The 1979 Conservative Party election manifesto promised reforms to local tax laws in Great Britain. The resulting Community Charge legislation was due for implementation on 1 April 1990.
Despite vociferous opposition, prime minister Margaret Thatcher refused to back down on what became known as the ‘Poll Tax’.
On 31 March, around 200,000 protesters marched on Trafalgar Square in London, and in the late afternoon, as the rally was coming to an end, violence broke out in the crowds, initiating “the Battle of Trafalgar”.
The battle began in Whitehall as police in riot gear drew truncheons and charged at crowds that had streamed down from Trafalgar Square towards Downing Street. Mounted police were then called in and charged the crowds.

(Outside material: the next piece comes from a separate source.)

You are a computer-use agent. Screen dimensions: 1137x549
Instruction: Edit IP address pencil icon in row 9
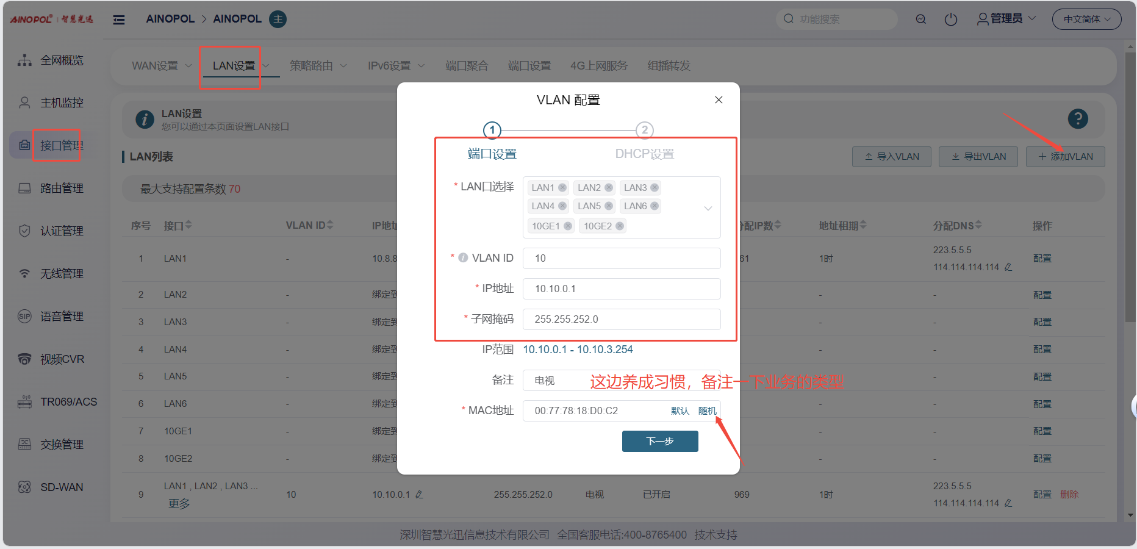419,495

Protesters responded by showering police with placards, milk crates and traffic bollards. Several Portakabins were set on fire and a car showroom was smashed with rocks, torn up paving slabs and iron rods, and all the cars had their windows broken. Terrified theatregoers huddled in doorways.
Fighting spread to the streets of Soho as police snatch squads fought running battles with small bands of demonstrators in the streets around Cambridge Circus.
The ensuing riot was the largest civil disturbance seen in the British capital in the 20th century and resulted in thousands of injuries and massive damage to property – including the burning and looting of businesses and cars. More than 340 people were arrested.
This bitter message to the government was the first step in Thatcher‘s decline from power.